"""

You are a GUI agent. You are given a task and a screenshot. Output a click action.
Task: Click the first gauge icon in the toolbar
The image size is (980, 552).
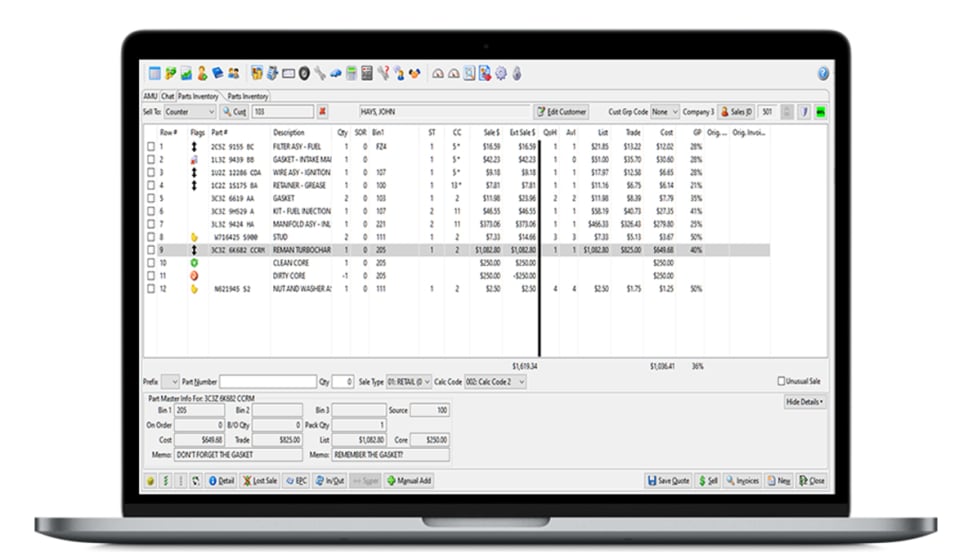coord(438,73)
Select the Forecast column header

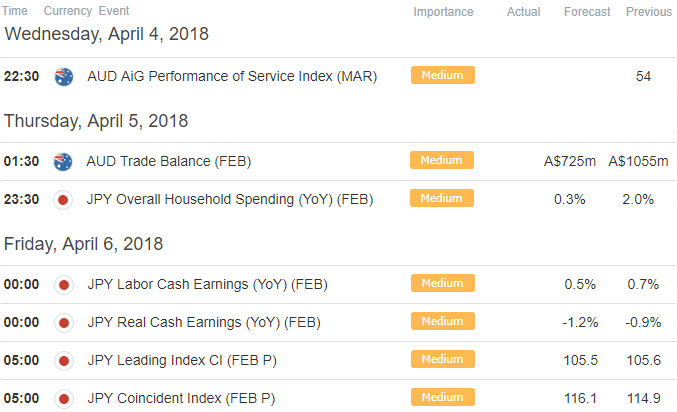pyautogui.click(x=587, y=12)
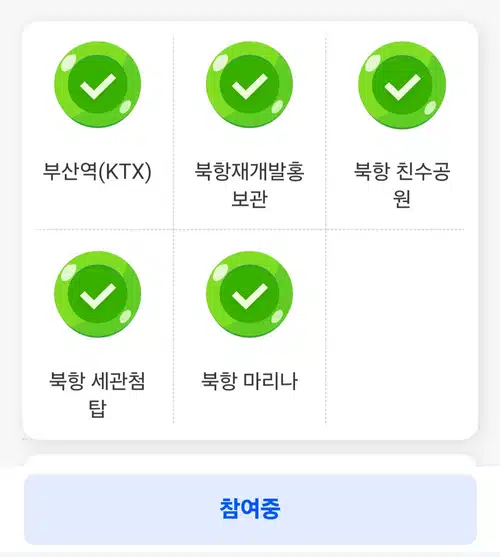Select the 부산역(KTX) label text
This screenshot has height=557, width=500.
(x=97, y=172)
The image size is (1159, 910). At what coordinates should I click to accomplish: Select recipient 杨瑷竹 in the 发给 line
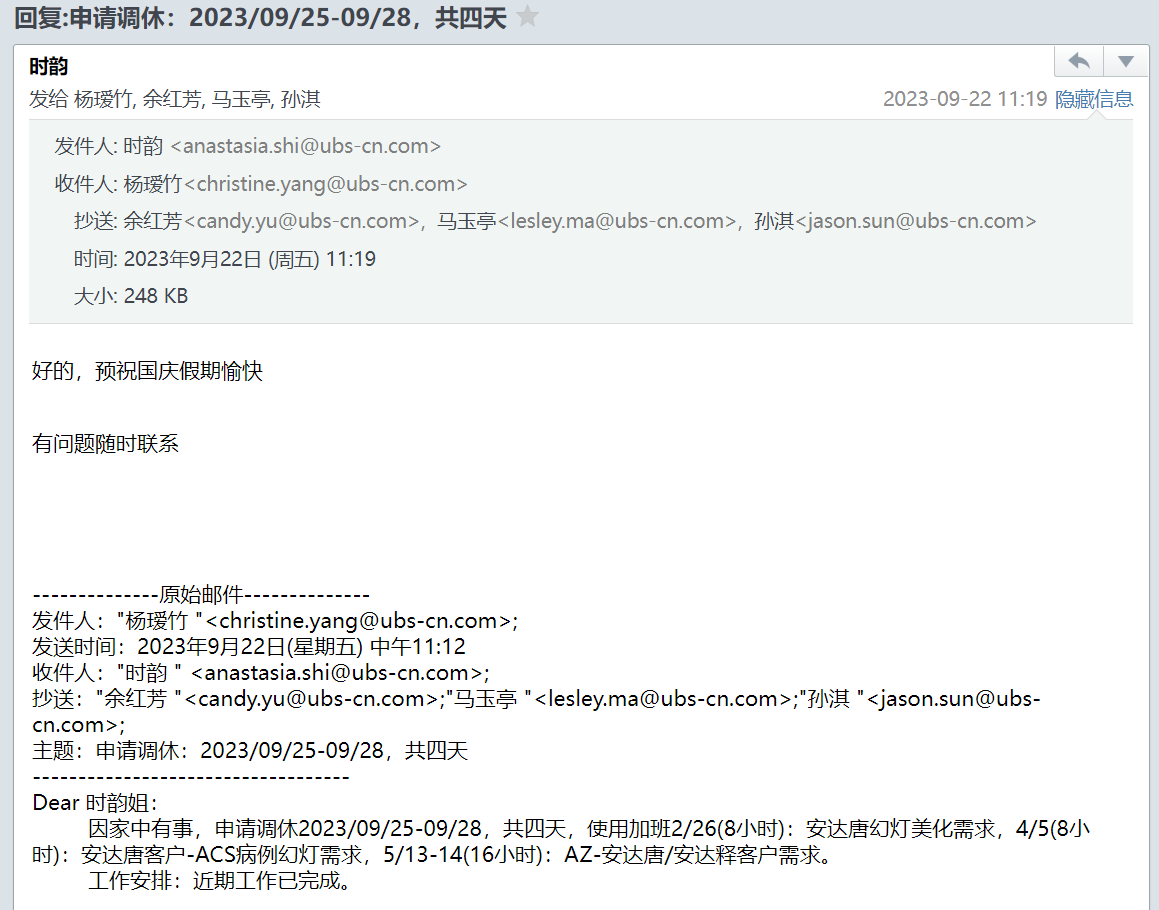click(x=104, y=99)
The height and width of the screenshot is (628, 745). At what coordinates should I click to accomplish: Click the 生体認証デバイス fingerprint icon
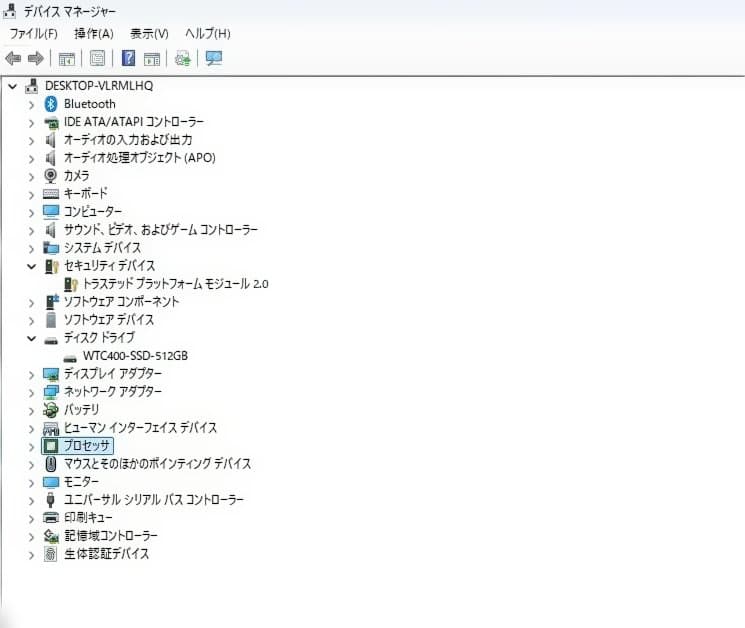click(52, 554)
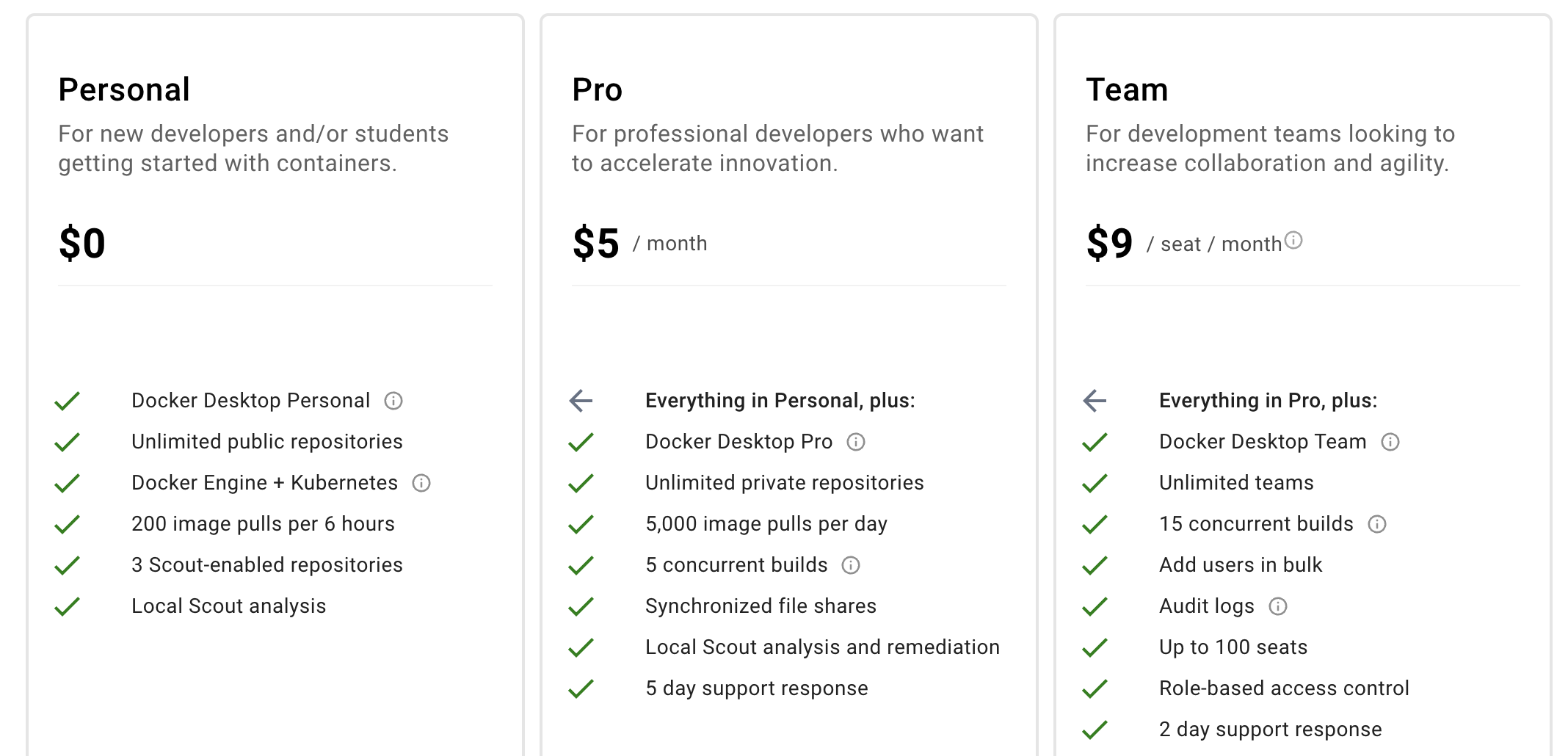Click checkmark next to Unlimited public repositories
The image size is (1568, 756).
67,442
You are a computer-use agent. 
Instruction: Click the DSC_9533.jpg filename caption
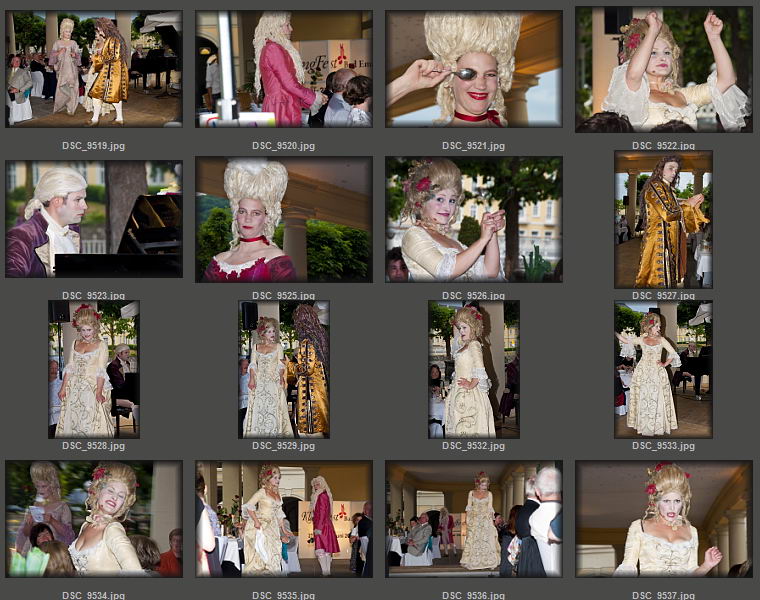point(663,446)
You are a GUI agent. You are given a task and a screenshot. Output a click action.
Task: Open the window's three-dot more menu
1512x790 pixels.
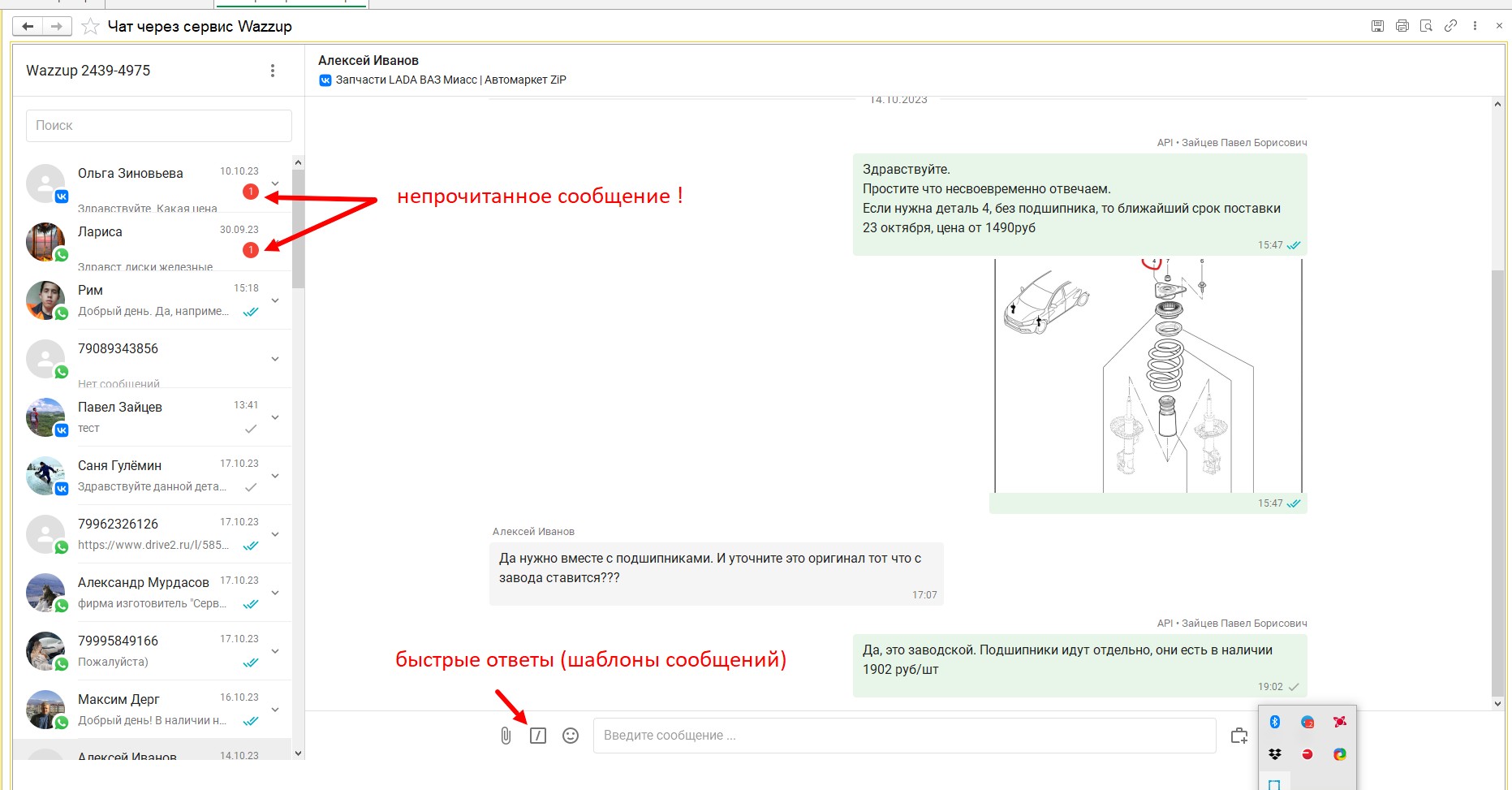coord(1475,26)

"""

*What the task requires*. Retype the listing above line for line without changing anything, and leave out the pictures.

*Final result*.
You are a GUI agent. You are given a task and a screenshot. Output a click action.
Task: Click the first gauge icon in the toolbar
The image size is (980, 552).
coord(438,73)
Select the Forecast column header

pyautogui.click(x=587, y=12)
Select the 부산역(KTX) label text
This screenshot has height=557, width=500.
(x=97, y=172)
The image size is (1159, 910). At what coordinates should I click to accomplish: Select recipient 杨瑷竹 in the 发给 line
click(x=104, y=99)
The height and width of the screenshot is (628, 745). At what coordinates should I click to accomplish: Click the 生体認証デバイス fingerprint icon
click(52, 554)
Click checkmark next to Unlimited public repositories
The image size is (1568, 756).
67,442
You are a computer-use agent. 
Instruction: Click the DSC_9533.jpg filename caption
point(663,446)
You are a GUI agent. You are given a task and a screenshot. Output a click action.
Task: Open the window's three-dot more menu
1512x790 pixels.
coord(1475,26)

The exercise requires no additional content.